# Fetching YouTube comments and classifying them

In this notebook we fetch comments from YouTube and classify them using the model trained in the previous notebook.

It serves as the development of the code that ends up in `youtube.py`.

See this page for a handy way of setting up access to the YouTube data API: [https://python.gotrained.com/youtube-api-extracting-comments/](https://python.gotrained.com/youtube-api-extracting-comments/)

YouTube API
[https://developers.google.com/youtube/v3/docs/commentThreads/list](https://developers.google.com/youtube/v3/docs/commentThreads/list)

In [1]:
%load_ext autoreload
%autoreload 2

In [2]:
!pip install google-api-python-client
!pip install google-auth google-auth-oauthlib google-auth-httplib2

Collecting google-api-python-client
  Downloading https://files.pythonhosted.org/packages/9a/b4/a955f393b838bc47cbb6ae4643b9d0f90333d3b4db4dc1e819f36aad18cc/google_api_python_client-1.8.0-py3-none-any.whl (57kB)
Collecting google-auth>=1.4.1 (from google-api-python-client)
  Downloading https://files.pythonhosted.org/packages/05/b0/cc391ebf8ebf7855cdcfe0a9a4cdc8dcd90287c90e1ac22651d104ac6481/google_auth-1.12.0-py2.py3-none-any.whl (83kB)
Collecting uritemplate<4dev,>=3.0.0 (from google-api-python-client)
  Downloading https://files.pythonhosted.org/packages/bf/0c/60d82c077998feb631608dca3cc1fe19ac074e772bf0c24cf409b977b815/uritemplate-3.0.1-py2.py3-none-any.whl
Collecting httplib2<1dev,>=0.9.2 (from google-api-python-client)
  Downloading https://files.pythonhosted.org/packages/8e/4b/025a7338bb2d4a2c61f0e530b79aafc29d112ed8e61333a6dd9ba48f3bab/httplib2-0.17.0-py3-none-any.whl (95kB)
Collecting google-auth-httplib2>=0.0.3 (from google-api-python-client)
  Downloading https://files.pytho

tensorflow 1.11.0 has requirement setuptools<=39.1.0, but you'll have setuptools 46.1.3 which is incompatible.
You are using pip version 18.1, however version 20.0.2 is available.
You should consider upgrading via the 'python -m pip install --upgrade pip' command.


Collecting google-auth-oauthlib
  Downloading https://files.pythonhosted.org/packages/7b/b8/88def36e74bee9fce511c9519571f4e485e890093ab7442284f4ffaef60b/google_auth_oauthlib-0.4.1-py2.py3-none-any.whl
Installing collected packages: google-auth-oauthlib
Successfully installed google-auth-oauthlib-0.4.1


You are using pip version 18.1, however version 20.0.2 is available.

### Supplied material:
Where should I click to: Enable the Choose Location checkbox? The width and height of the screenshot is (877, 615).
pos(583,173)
--
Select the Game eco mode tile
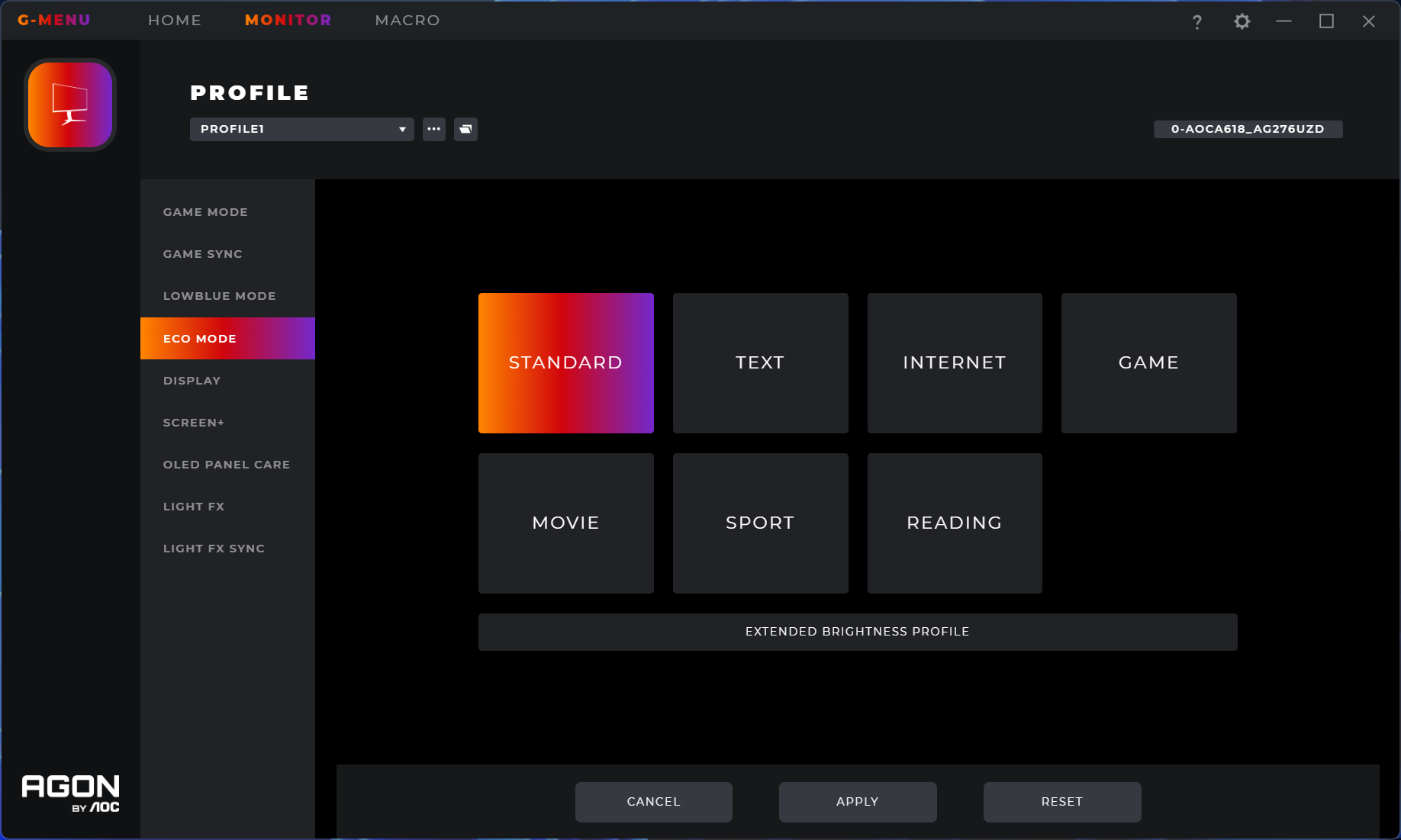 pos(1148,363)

### To do:
a: In the notebook on fetching YouTube comments, which file does the developed code end up in?
b: Carry on the notebook on fetching and classifying YouTube comments from its last line.

### Written responses:
a: `youtube.py`

b:
You should consider upgrading via the 'python -m pip install --upgrade pip' command.


Install other packages.

In [3]:
%%capture
!pip install requirements.txt

In [4]:
import os
import pickle
import getpass

Enter my personal YouTube client keys. If the user wants to use this work they might need to set up their own account and download their keys.

In [5]:
CLIENT_SECRETS_FILE = 'personal_key.json'

In [6]:
from youtube_comments import youtube

Specify the scope of this application.

In [7]:
SCOPES = ['https://www.googleapis.com/auth/youtube.force-ssl']
API_SERVICE_NAME = 'youtube'
API_VERSION = 'v3'

In [8]:
import google.oauth2.credentials

from googleapiclient.discovery import build
from googleapiclient.errors import HttpError
from google_auth_oauthlib.flow import InstalledAppFlow
from google.auth.transport.requests import Request

def get_authenticated_service():
    credentials = None
    if os.path.exists('token.pickle'):
        with open('token.pickle', 'rb') as token:
            credentials = pickle.load(token)
    #  Check if the credentials are invalid or do not exist
    if not credentials or not credentials.valid:
        # Check if the credentials have expired
        if credentials and credentials.expired and credentials.refresh_token:
            credentials.refresh(Request())
        else:
            flow = InstalledAppFlow.from_client_secrets_file(
                CLIENT_SECRETS_FILE, SCOPES
            )
            credentials = flow.run_console()
 
        # Save the credentials for the next run
        with open('token.pickle', 'wb') as token:
            pickle.dump(credentials, token)
 
    return build(API_SERVICE_NAME, API_VERSION, credentials = credentials)

In [None]:
# When running locally, disable OAuthlib's HTTPs verification. When
# running in production *do not* leave this option enabled.
os.environ['OAUTHLIB_INSECURE_TRANSPORT'] = '1'
service = get_authenticated_service()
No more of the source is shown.